From the opening line of the records through the line bearing "Switch to the Local", set down every line exactly.
━━━━━━━━
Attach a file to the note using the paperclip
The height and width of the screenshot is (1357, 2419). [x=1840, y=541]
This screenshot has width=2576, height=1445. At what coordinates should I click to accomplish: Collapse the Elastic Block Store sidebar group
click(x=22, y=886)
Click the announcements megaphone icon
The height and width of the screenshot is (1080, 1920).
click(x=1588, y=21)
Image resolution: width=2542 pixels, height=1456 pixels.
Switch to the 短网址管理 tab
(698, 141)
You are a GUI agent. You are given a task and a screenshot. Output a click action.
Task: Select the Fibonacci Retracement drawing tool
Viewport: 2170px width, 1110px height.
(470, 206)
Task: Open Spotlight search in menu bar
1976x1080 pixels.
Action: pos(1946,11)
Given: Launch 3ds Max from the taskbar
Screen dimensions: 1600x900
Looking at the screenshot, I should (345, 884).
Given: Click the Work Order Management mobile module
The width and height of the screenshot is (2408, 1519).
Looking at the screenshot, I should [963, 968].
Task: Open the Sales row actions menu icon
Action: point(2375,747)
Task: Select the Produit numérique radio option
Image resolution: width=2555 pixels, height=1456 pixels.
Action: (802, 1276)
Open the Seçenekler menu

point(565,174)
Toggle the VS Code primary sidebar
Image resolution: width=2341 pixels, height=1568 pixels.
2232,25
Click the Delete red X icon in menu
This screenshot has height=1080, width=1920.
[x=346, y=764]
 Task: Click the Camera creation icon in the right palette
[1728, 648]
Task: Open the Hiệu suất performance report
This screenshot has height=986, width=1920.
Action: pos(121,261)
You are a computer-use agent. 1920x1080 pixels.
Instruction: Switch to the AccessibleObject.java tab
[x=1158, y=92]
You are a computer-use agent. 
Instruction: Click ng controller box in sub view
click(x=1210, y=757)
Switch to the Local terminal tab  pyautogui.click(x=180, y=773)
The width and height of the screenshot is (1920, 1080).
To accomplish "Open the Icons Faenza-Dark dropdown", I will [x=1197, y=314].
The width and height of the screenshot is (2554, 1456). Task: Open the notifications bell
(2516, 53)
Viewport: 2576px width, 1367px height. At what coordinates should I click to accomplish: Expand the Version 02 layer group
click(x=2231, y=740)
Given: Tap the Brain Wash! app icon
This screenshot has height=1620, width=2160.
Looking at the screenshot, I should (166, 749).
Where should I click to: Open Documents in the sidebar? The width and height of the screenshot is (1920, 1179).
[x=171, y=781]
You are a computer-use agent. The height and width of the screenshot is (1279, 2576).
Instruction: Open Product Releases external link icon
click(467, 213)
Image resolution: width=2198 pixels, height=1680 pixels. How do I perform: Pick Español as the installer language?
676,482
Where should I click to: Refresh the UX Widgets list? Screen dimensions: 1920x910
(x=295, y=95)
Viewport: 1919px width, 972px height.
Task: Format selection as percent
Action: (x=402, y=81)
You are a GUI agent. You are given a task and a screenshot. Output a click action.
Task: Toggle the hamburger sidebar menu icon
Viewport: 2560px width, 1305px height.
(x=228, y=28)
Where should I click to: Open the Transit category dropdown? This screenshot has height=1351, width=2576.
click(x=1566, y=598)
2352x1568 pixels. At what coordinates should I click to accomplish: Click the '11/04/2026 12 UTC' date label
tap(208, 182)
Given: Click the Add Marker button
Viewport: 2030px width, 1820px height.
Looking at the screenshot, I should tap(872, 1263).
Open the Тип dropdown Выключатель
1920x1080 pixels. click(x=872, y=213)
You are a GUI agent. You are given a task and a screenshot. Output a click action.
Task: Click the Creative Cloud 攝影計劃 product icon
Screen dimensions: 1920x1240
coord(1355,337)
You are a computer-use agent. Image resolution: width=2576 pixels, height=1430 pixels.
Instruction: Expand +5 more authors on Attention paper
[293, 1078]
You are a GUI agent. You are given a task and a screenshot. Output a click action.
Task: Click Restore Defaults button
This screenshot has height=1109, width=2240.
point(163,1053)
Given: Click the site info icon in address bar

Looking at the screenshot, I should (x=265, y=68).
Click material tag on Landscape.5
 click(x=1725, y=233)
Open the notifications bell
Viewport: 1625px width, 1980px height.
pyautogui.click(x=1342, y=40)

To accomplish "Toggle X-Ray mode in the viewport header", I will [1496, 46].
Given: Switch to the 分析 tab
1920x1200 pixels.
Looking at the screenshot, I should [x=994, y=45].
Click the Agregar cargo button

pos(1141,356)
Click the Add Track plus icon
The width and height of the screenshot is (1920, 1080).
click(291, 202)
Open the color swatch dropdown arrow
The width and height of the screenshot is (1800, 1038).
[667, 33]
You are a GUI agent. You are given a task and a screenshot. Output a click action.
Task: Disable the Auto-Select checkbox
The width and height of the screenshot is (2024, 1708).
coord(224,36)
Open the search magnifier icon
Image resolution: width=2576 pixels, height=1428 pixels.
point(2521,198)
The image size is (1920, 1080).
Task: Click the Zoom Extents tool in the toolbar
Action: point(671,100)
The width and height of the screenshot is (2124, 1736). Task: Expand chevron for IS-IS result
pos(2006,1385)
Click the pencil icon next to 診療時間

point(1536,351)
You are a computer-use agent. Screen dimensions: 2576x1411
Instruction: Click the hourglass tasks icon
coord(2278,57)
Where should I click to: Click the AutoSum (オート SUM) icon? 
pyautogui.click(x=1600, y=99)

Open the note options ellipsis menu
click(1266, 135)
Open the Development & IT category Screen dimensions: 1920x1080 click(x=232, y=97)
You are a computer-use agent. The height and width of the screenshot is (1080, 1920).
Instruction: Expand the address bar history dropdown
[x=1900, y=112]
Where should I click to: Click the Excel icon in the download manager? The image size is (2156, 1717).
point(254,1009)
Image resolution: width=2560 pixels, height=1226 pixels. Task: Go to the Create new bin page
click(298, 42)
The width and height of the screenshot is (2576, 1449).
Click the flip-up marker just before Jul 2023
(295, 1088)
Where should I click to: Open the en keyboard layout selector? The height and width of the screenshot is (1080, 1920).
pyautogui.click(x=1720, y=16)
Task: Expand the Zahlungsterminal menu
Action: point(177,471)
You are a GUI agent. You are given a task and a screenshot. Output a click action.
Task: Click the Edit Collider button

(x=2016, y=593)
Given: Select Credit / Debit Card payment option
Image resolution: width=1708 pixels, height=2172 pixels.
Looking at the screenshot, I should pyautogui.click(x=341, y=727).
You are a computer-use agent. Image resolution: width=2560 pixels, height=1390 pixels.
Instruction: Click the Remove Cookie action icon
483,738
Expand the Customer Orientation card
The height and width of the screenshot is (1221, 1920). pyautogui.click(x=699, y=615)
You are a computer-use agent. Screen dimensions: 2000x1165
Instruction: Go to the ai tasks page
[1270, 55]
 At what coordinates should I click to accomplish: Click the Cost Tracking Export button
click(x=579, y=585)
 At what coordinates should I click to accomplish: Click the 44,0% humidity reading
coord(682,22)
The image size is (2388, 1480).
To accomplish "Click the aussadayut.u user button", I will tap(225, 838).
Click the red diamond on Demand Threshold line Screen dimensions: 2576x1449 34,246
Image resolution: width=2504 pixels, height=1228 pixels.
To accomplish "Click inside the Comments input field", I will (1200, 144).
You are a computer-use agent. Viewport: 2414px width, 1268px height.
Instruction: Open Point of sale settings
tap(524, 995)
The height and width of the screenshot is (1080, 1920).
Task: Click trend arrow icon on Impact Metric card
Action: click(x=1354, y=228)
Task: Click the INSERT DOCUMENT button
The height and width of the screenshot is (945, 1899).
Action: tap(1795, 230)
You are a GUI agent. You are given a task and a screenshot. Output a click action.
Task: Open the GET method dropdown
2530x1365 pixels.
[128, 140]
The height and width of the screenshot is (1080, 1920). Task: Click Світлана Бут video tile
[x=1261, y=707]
━━━━━━━━
→ Reply:
Attach a file to the note using the paperclip
The height and width of the screenshot is (1357, 2419). [x=1840, y=541]
This screenshot has width=2576, height=1445. At what coordinates should I click to accomplish: Collapse the Elastic Block Store sidebar group
click(x=22, y=886)
Click the announcements megaphone icon
The height and width of the screenshot is (1080, 1920).
click(x=1588, y=21)
Image resolution: width=2542 pixels, height=1456 pixels.
Switch to the 短网址管理 tab
(698, 141)
You are a GUI agent. You are given a task and a screenshot. Output a click action.
Task: Select the Fibonacci Retracement drawing tool
Viewport: 2170px width, 1110px height.
(470, 206)
Task: Open Spotlight search in menu bar
1976x1080 pixels.
Action: pos(1946,11)
Given: Launch 3ds Max from the taskbar
Screen dimensions: 1600x900
Looking at the screenshot, I should (345, 884).
Given: Click the Work Order Management mobile module
The width and height of the screenshot is (2408, 1519).
Looking at the screenshot, I should [963, 968].
Task: Open the Sales row actions menu icon
Action: point(2375,747)
Task: Select the Produit numérique radio option
Image resolution: width=2555 pixels, height=1456 pixels.
Action: (802, 1276)
Open the Seçenekler menu

point(565,174)
Toggle the VS Code primary sidebar
Image resolution: width=2341 pixels, height=1568 pixels.
2232,25
Click the Delete red X icon in menu
This screenshot has height=1080, width=1920.
[x=346, y=764]
 Task: Click the Camera creation icon in the right palette
[1728, 648]
Task: Open the Hiệu suất performance report
This screenshot has height=986, width=1920.
Action: pos(121,261)
You are a computer-use agent. 1920x1080 pixels.
Instruction: Switch to the AccessibleObject.java tab
[x=1158, y=92]
You are a computer-use agent. 
Instruction: Click ng controller box in sub view
click(x=1210, y=757)
Switch to the Local terminal tab  pyautogui.click(x=180, y=773)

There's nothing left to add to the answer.